Me too, the Annotations for Service Discovery was enlightening. I like it now. Measuring Simplicity is something I have long cared about; especially API simplicity. I do hope "cool" will not subvert simplicity at the UI level either, as we continue to refine Squeak's UI..
On Fri, Apr 30, 2010 at 4:00 AM, Hannes Hirzel hannes.hirzel@gmail.com wrote:
On 4/30/10, Squeak List squeaklist@yahoo.com wrote:
very cool,
or, if "cool" is the "wrong" word, how about something like: "thank you"?

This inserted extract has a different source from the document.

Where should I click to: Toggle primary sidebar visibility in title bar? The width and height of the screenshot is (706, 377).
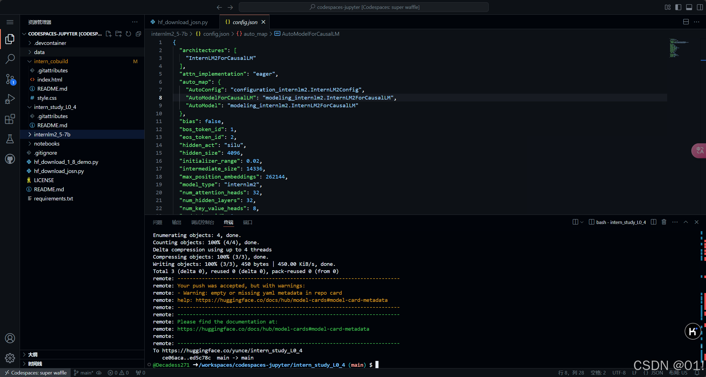coord(678,7)
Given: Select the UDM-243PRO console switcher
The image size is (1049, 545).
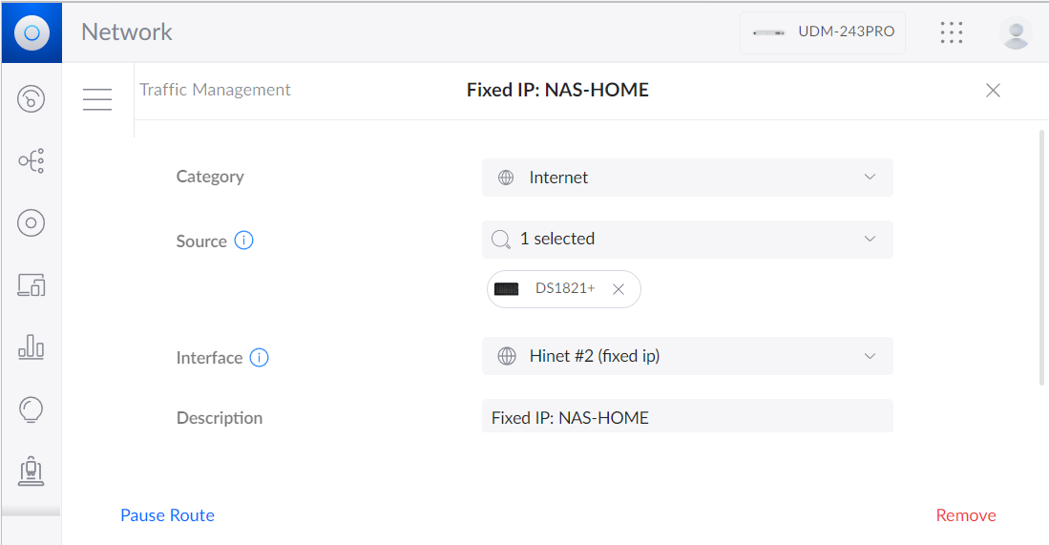Looking at the screenshot, I should tap(823, 32).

http://squeakingalong.wordpress.com/
thanx,
ken
Yes, I'd like to join saying thank you to Andreas for taking the energy for the two design criteria write-ups this week which elaborate on and summarize the discussions we had
- Annotations for Service Discovery
April 27, 2010 by andreasraab
There has been an interesting discussion going on in squeak-dev about “annotations for service discovery”. Stated simply, the problem is how a third party package can safely extend system-level services in the face of rapid evolution of the underlying system. In Squeak, this mostly affects the following three areas:
* Preferences. Packages often want to show preferences in the standard preferences tools. * File services. Packages that provide services to operate on files, need to register these. * Menu items. Packages providing UI elements want to register these with the proper menus.
- Measuring Simplicity
April 30, 2010 by andreasraab
* Conceptual Simplicity, measuring how many entities we need to understand what the software does, * Interface Simplicity, measuring how many entities we need to understand how to use the software, and * Implementation Simplicity, measuring how many entities we need to understand how the software does it.